Parece obligado que determinados fármacos —el amidotrizoato y el iopamidol (utilizados como medio de contraste en rayos X), la carbamazepina (de uso en el tratamiento de la epilepsia), el diclofenaco (analgésico) y el clotrimazol (antimicótico)— pasen a ser considerados sustancias prioritarias peligrosas por su ecotoxicidad en el medio ambiente. Pero, más allá de las prohibiciones puntuales, lo que se propone son medidas preventivas. La más reclamada por los especialistas medioambientales, aunque costosa, es la instalación de filtros de tratamiento modernos en las estaciones depuradoras de aguas residuales para impedir que los nuevos tóxicos sintéticos pasen al ciclo del agua.

“No es cierto que no pueda hacerse nada”, opina Miquel Porta. “Se puede mejorar la eficacia de las agencias de salud públicas; apoyar a los agricultores, ganaderos y empresarios para que hagan mejor su trabajo; se puede mentalizar a la población para que no caliente en el microondas alimentos dentro de tuppers o envases de plástico y para que recicle mejor y no vierta fármacos ni productos tóxicos por los desagües”. Si, como sostienen los científicos, los detergentes, fármacos y cosméticos participan activamente en la contaminación general, haríamos bien en autolimitarnos en su uso. Hoy por hoy, vivimos instalados en la paradoja de que cuanto más cuidados e higiene personal nos aplicamos y más y más limpiamos nuestros hogares, más contribuimos a propagar las sustancias tóxicas.

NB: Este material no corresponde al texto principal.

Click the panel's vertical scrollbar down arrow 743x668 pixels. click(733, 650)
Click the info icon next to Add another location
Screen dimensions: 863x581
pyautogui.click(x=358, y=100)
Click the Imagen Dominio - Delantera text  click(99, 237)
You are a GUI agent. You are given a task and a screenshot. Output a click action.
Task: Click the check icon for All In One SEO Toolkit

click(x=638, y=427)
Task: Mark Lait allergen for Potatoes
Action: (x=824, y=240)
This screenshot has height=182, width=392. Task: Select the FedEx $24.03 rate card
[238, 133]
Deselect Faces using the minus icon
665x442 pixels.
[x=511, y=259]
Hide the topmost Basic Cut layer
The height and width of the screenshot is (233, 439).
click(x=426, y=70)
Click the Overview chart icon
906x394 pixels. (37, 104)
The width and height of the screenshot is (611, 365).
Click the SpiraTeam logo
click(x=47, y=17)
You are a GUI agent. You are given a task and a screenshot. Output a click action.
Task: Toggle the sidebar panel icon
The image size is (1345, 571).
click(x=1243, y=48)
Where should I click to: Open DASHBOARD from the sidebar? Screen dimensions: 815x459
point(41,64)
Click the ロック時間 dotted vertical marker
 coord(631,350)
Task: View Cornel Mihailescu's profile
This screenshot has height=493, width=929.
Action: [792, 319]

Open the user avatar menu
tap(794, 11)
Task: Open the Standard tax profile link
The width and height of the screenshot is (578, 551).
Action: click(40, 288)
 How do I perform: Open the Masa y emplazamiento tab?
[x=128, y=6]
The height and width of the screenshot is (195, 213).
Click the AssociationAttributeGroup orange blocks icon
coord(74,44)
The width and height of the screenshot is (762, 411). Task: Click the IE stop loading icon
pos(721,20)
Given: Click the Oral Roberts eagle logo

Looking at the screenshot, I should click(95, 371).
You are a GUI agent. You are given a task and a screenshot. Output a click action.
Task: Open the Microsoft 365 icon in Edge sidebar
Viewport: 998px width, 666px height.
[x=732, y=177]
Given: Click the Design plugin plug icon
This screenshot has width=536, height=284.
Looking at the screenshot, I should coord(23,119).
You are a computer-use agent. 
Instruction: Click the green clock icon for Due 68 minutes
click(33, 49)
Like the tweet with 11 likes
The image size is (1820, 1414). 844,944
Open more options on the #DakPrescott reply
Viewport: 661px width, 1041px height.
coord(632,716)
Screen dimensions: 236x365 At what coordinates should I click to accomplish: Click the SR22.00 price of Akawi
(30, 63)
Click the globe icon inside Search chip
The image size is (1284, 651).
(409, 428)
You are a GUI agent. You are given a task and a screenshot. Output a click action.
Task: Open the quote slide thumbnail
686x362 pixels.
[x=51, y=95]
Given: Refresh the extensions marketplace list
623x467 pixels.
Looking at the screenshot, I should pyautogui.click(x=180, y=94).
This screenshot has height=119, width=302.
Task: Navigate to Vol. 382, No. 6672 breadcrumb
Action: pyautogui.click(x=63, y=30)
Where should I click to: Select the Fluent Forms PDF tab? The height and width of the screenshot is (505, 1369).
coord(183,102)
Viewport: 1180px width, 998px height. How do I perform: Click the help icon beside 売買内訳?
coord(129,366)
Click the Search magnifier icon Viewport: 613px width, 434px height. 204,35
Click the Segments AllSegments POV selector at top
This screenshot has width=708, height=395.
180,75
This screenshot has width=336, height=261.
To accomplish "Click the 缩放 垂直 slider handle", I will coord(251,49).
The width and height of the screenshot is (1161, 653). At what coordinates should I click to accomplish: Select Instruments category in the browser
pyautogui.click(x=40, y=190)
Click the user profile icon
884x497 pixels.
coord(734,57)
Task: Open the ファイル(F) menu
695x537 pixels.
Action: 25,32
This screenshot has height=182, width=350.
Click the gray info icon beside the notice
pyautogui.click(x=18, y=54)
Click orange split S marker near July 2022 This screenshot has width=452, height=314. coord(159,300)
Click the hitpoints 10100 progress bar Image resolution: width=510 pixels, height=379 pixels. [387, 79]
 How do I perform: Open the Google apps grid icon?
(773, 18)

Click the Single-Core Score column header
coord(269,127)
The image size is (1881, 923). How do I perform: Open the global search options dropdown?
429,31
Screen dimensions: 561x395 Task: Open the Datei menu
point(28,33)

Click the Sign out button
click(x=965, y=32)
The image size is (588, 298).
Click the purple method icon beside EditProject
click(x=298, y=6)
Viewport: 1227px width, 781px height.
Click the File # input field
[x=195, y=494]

Como con el cambio climático, encarrilar el problema requerirá consenso político, grandes acuerdos y una nueva conciencia ciudadana. Nicolás Olea no oculta su impaciencia: “A menudo me pregunto si quienes nos patrocinan y subvencionan, incluso generosamente, se leen las conclusiones de nuestros trabajos. Me gustaría que los escépticos se imaginaran por un momento que tenemos razón y que todo esto que decimos se manifiesta claramente dentro de 40 años, cuando haya que entonar a coro: ¡La hemos hecho buena, la hemos fastidiado bien!”.